The U.S. Attorney for Maine and the U.S. Coast Guard have announced 14 new grants totaling $1.9 to promote the health of the Gulf of Maine.


These awards are bolstered by an additional $3.4 million raised by recipients, bringing to $5.3 million the total contribution for new coastal and marine conservation efforts in Maine.

Funding for the grants resulted from organizational community service payments ordered as part of a criminal penalty imposed upon a shipping company for criminal violations related to deliberate vessel pollution in close proximity to the State of Maine.  The prosecution of the case was made possible through the combined efforts of U.S. Coast Guard resources and the United States Attorney for Maine.


Paula Silsby, United States Attorney, District of Maine, said: “The Gulf of Maine is one of the jewels in the crown of the state’s environmental resources.  The conservation projects funded by these grants represent an important investment in both this great body of water and Maine as a whole.   I am pleased that my office is able to support this important work to sustain the many communities along our coast.”


One of the world's most biologically productive environments, the Gulf of Maine’s marine waters and shoreline habitats host some 2,000 species of plants and animals.  The entire population of Maine — 1.2 million people — lives within its watershed and millions more visit the Gulf of Maine annually.  Its coastal and marine habitat provides home and food for scallops, flounder, urchins and the legendary Maine lobster, as well as migratory waterbirds.   Seals, seabirds and bald eagles are found on its islands.  
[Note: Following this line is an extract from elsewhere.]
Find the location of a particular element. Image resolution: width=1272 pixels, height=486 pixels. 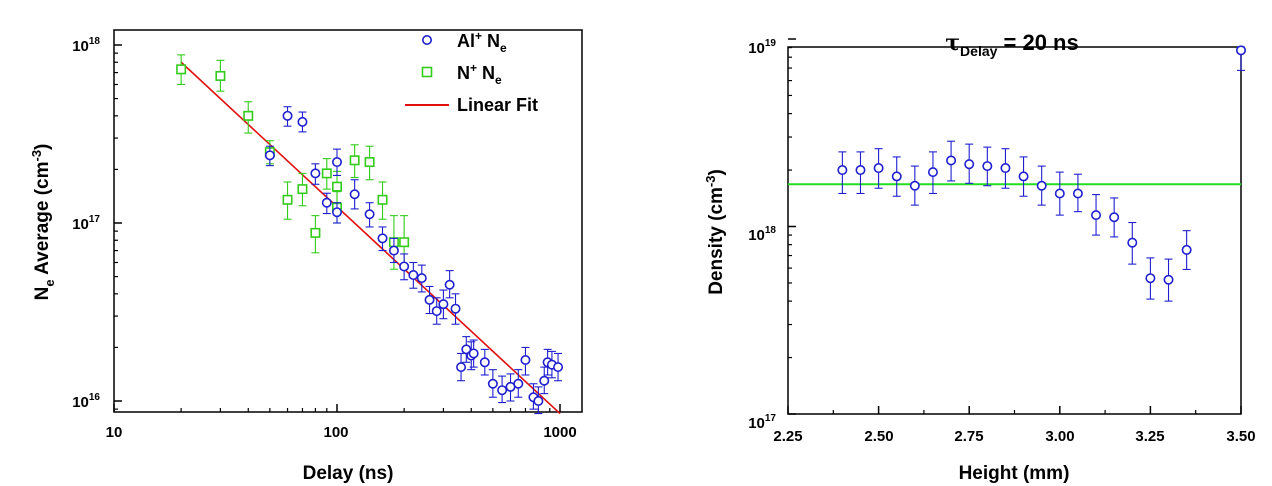

right-chart-title: τDelay = 20 ns is located at coordinates (1012, 44).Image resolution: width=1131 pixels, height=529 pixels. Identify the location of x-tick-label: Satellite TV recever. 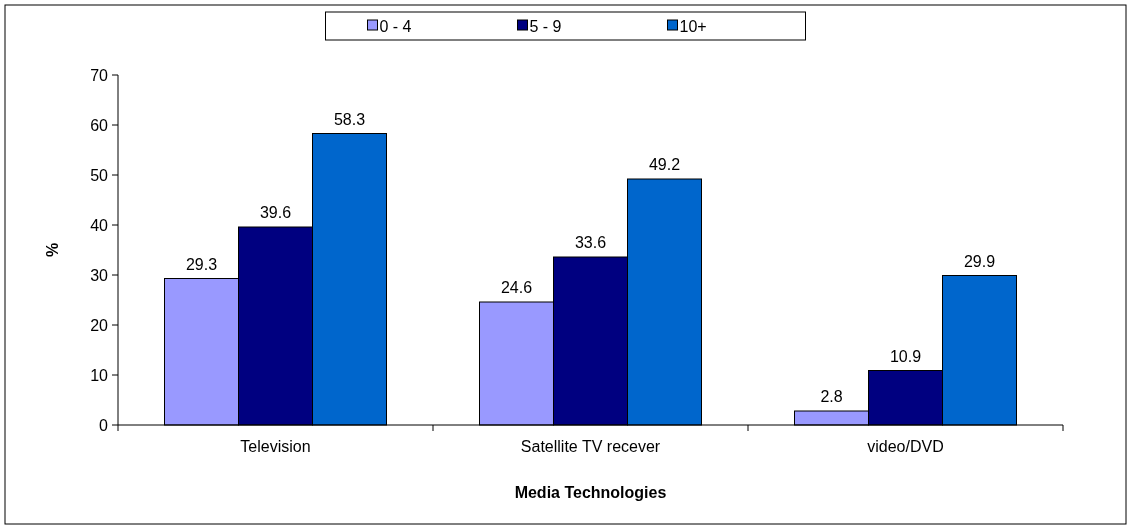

The new grants will deliver multiple environmental and conservation benefits, including the protection of one of 87 nationally significant nesting islands for seabirds and a marsh that supports the highest diversity of water-dependent birds of all of the 53 salt marshes in Maine.  The grants also will help reduce disturbance of key nesting beaches for state-endangered, federally threatened shorebirds that breed on sandy beach habitats, and provide for dam removal and installation of a fishway in the Androscoggin watershed.  Another project empowered by the new grants will help educate residents, boaters and students about marine stewardship to protect water quality in Casco Bay; another will engage the lobster industry to collect thousands of derelict lobster traps in 21 ports off the Maine coast.


“Finding new ways to conserve our coasts and oceans is a high priority for the Foundation” said Mike Slattery, Director, National Fish and Wildlife Foundation.  “We applaud the leadership shown by the U.S. Attorney and the U.S. Coast Guard to direct critical resources to support local conservation to help restore declining numbers of birds and fish and stem loss of habitat in the Gulf of Maine.”


“The U.S. Fish and Wildlife Service is proud to be a working partner in this funding initiative to galvanize long-term conservation and restoration of habitat in the Gulf of Maine, a place of precious wildlife resources” said Stewart Fefer, Project Leader, Gulf of Maine Program, United States Fish and Wildlife Service.